The title of this post is definitely a question. But today, as I was reading about the so-called royal across the pond and her cancer diagnosis, I came across a misplaced question mark. And this happens all the time. I find it maddening.
This is a really good article, though, despite its terrible grammar mistake.
Anyway, here is the horror in question:
The question of what happened to Catherine, Princess of Wales turned out to be, in the end, a question of what you think you are owed by the British royals?

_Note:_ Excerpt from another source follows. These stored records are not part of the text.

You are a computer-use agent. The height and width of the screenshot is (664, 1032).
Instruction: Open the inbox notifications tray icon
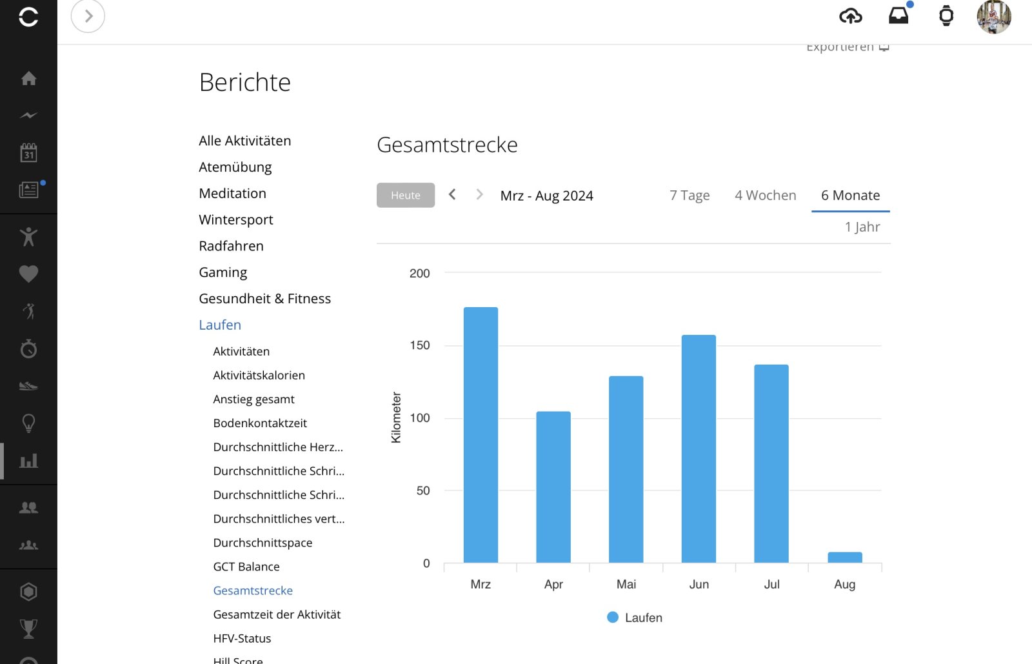[898, 16]
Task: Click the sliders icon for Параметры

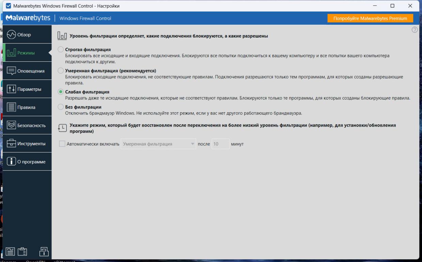Action: [12, 89]
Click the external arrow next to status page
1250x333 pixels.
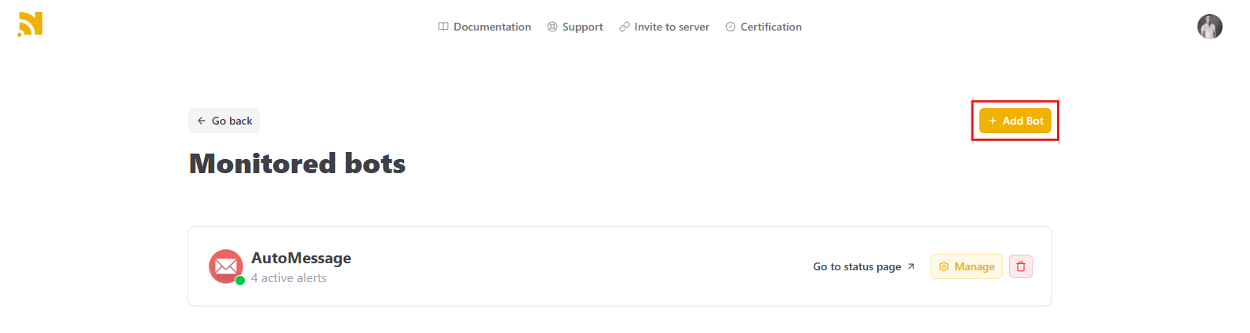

Let’s leave aside the lack of a necessary comma after the clause “Princess of Wales” and the repetition of the word “question” and look at the question mark at the end. This is not a question. It’s a statement about a question. Just because you’re talking about a question doesn’t mean you put a question mark at the end.
So, an otherwise lovely article defending the privacy of a public figure has turned into a nightmare. In my opinion, anyway. And seeing this mistake made me pay more attention to the rest of the article, in a bad way.
The author continued to refuse to put a comma after Catherine’s title, “Princess of Wales,” which was unnerving. And as for major goofs, the article didn’t disappoint. The final paragraph contained this monstrosity:
And anyway, when I watched Catherine, Princess of Wales — a woman who had to interrupt her cancer treatments and her family tending to get her hair done and put on makeup and prove to the world that she was not dead, not a body double, not leaving her husband, not growing out a bad haircut, just sick — when I watched her give us her bad news, what I thought wasn’t that she should have told us sooner.
Family-tending should have been hyphenated there, of course, for clarity. But that’s not the only problem.
When you use two dashes to insert a clause, what comes before and after those dashes has to be a complete and sensical sentence. In this case, the sentence interrupted by the clause is this:
And anyway, when I watched Catherine, Princess of Wales when I watched her give us her bad news, what I thought wasn’t that she should have told us sooner.
And look! Still no comma after “Princess of Wales!”
I wish the “royal” well, of course.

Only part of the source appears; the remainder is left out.